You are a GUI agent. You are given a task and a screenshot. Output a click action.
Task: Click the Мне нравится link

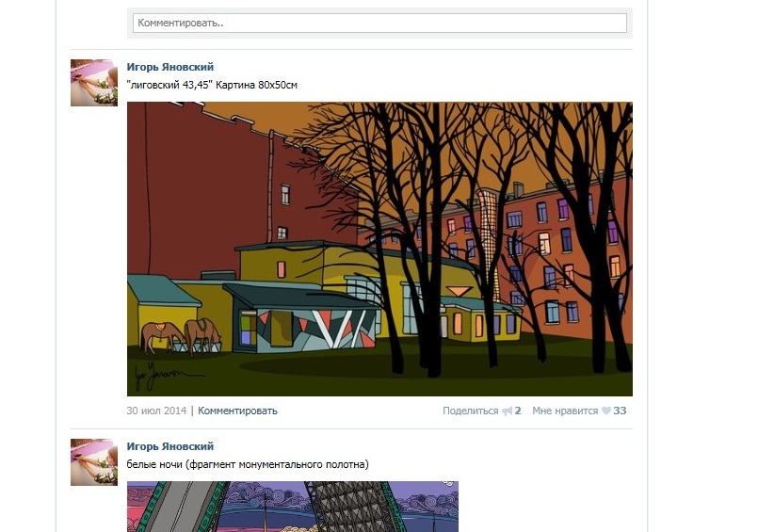[565, 411]
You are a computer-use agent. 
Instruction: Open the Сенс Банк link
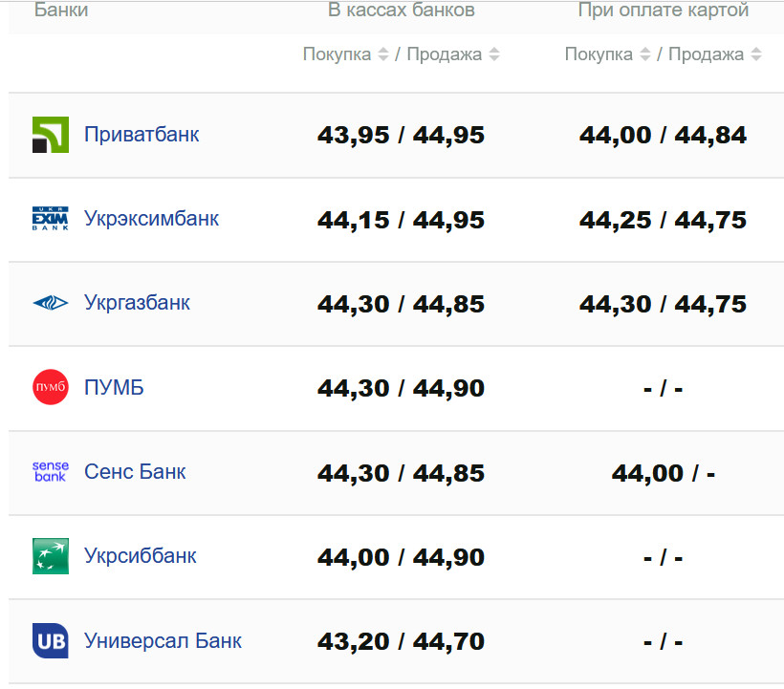135,471
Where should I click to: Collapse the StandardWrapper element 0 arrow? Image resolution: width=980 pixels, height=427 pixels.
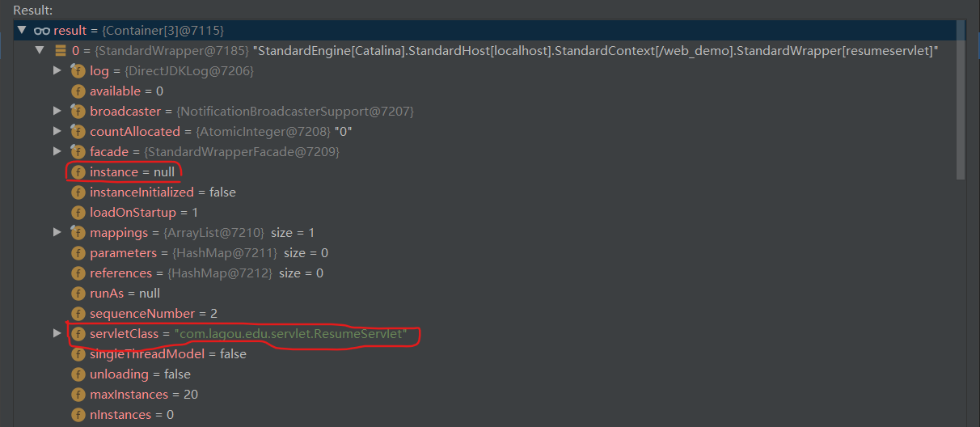click(40, 51)
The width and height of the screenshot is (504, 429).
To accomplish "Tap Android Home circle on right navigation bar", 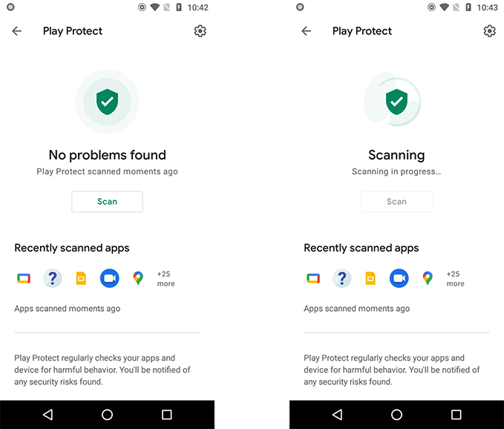I will 396,415.
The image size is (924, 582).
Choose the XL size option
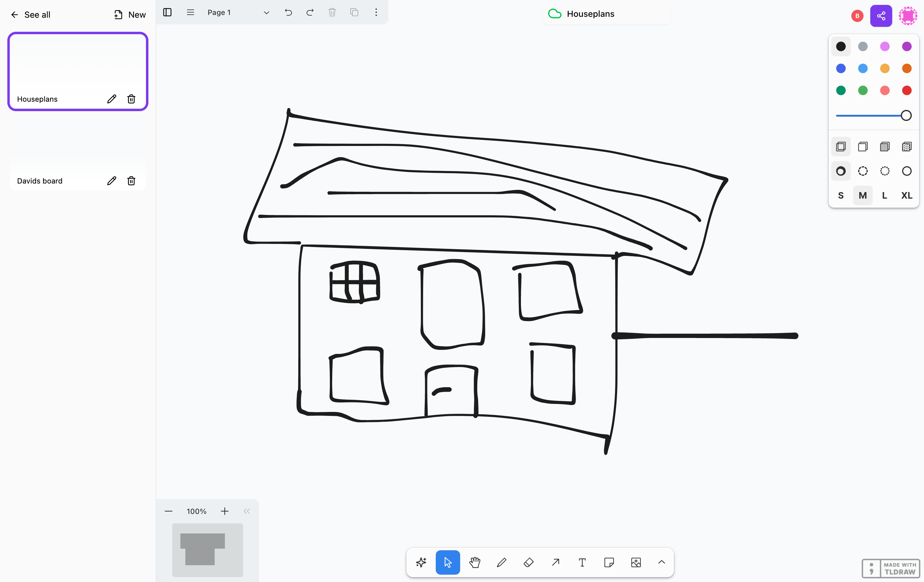click(906, 196)
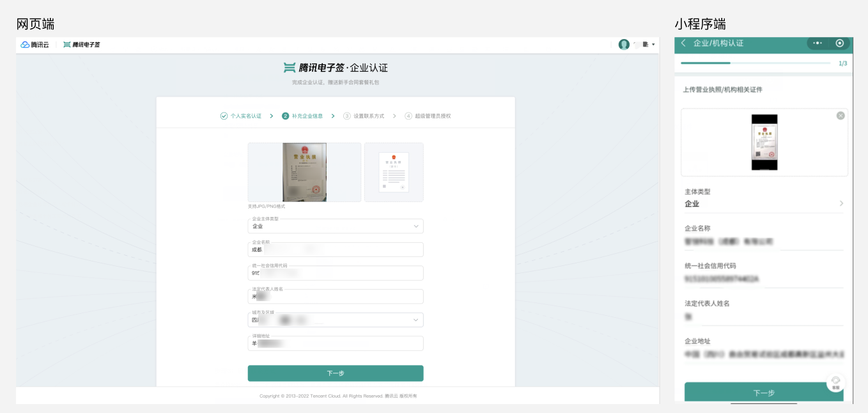Tap the back chevron on 企业/机构认证 page
The height and width of the screenshot is (413, 868).
pyautogui.click(x=685, y=45)
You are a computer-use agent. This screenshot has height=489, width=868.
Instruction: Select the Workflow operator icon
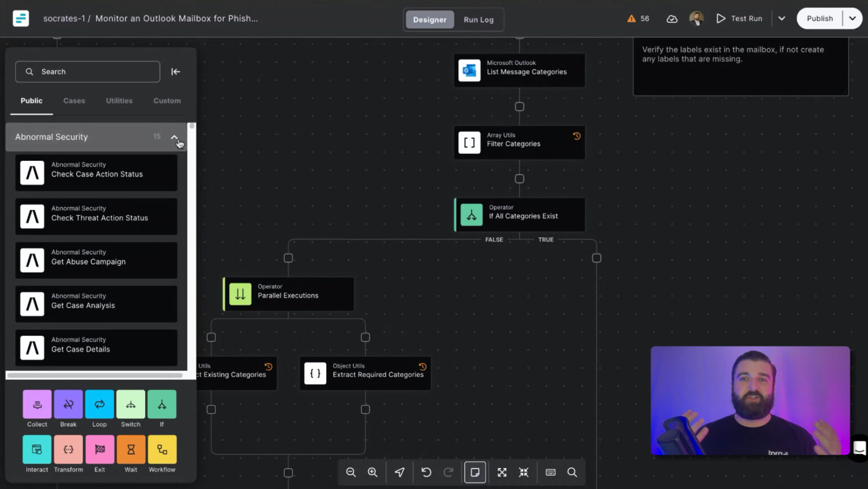[162, 451]
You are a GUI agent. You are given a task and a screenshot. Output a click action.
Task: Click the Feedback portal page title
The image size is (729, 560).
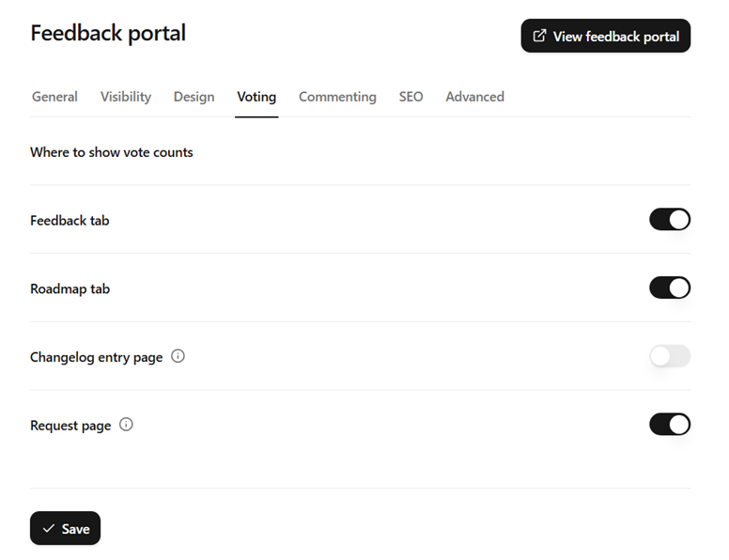[108, 33]
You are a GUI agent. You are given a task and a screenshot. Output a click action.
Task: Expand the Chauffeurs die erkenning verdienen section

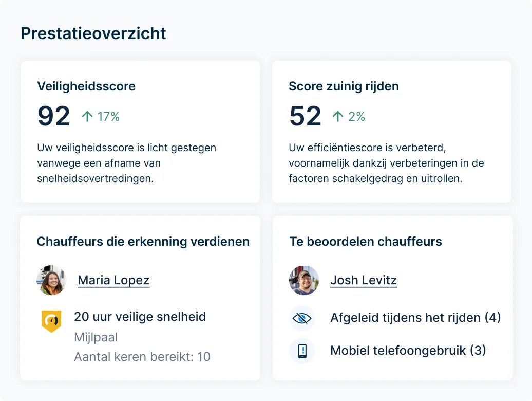pos(143,241)

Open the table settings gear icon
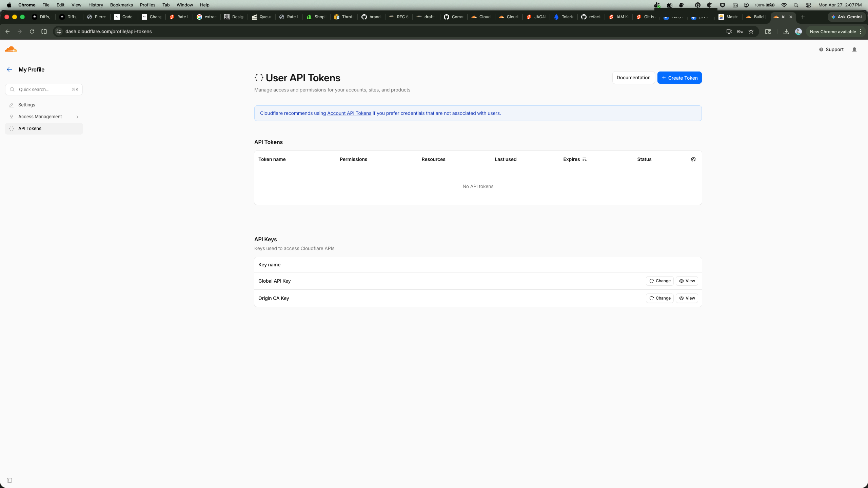pyautogui.click(x=693, y=159)
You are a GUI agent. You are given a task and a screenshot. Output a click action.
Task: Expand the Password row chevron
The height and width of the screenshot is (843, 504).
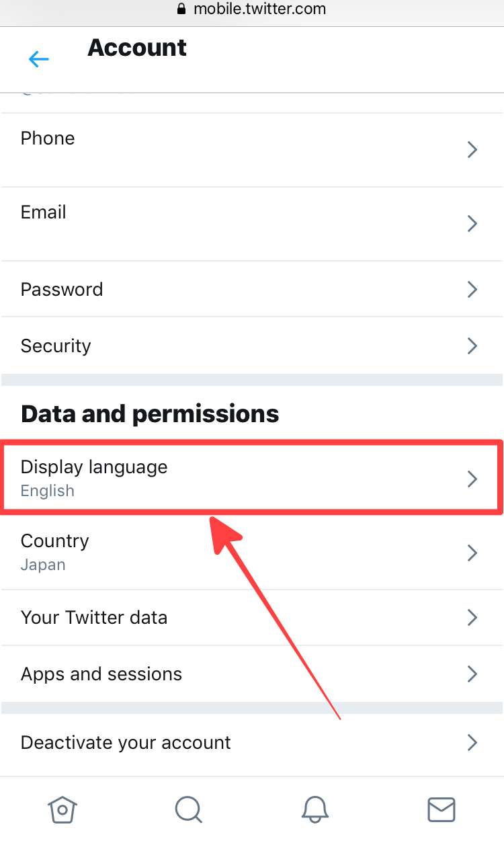(472, 289)

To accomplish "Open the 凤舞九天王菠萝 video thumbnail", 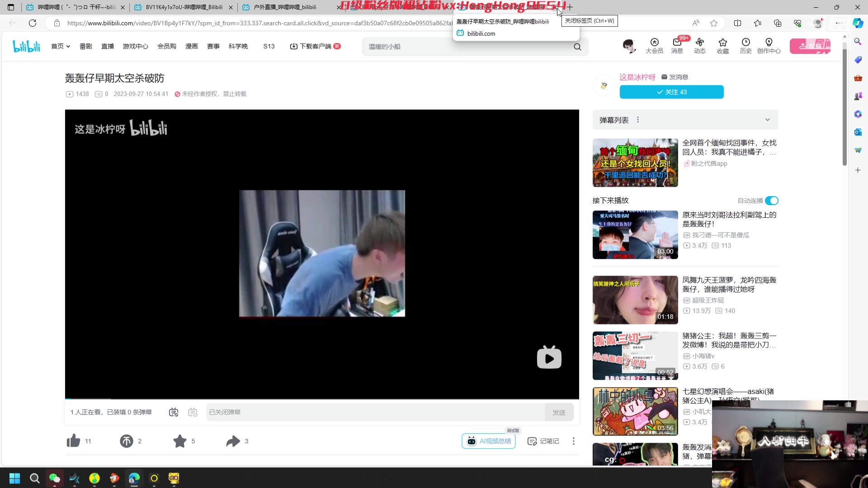I will coord(635,300).
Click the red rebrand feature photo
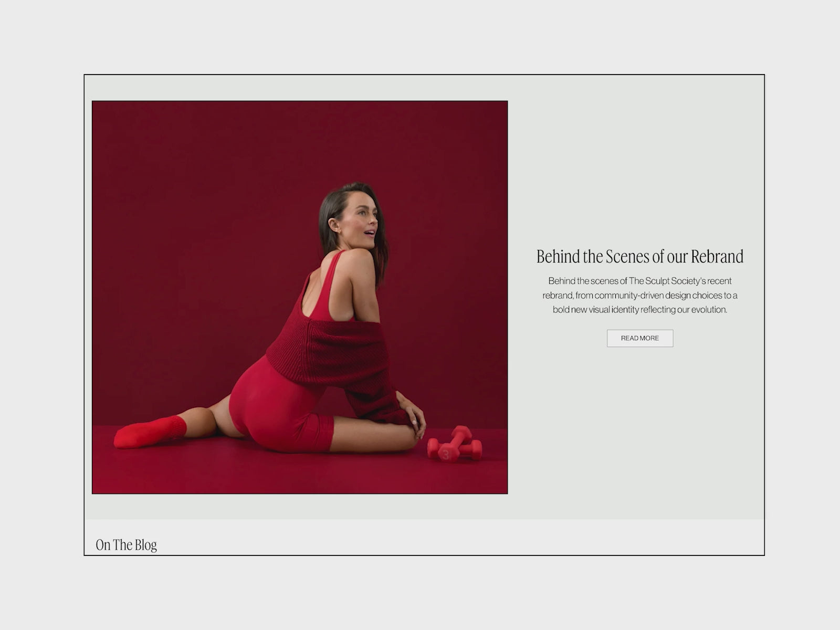Screen dimensions: 840x630 (300, 297)
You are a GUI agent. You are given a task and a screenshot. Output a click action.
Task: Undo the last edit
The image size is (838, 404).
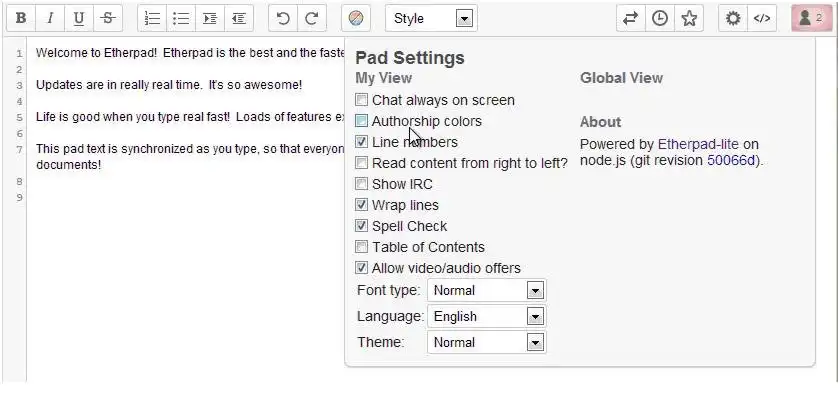click(283, 18)
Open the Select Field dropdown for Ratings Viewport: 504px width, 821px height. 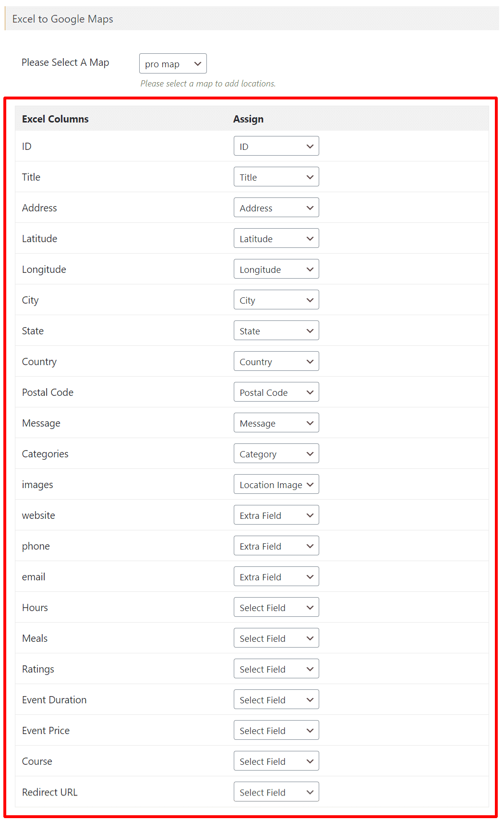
********
▶ Task brief
Report each line of the records above that contains the word "Expand", copying every such line in full.

▶ Response below
Task: Expand the Chauffeurs die erkenning verdienen section
Task: Expand the Password row chevron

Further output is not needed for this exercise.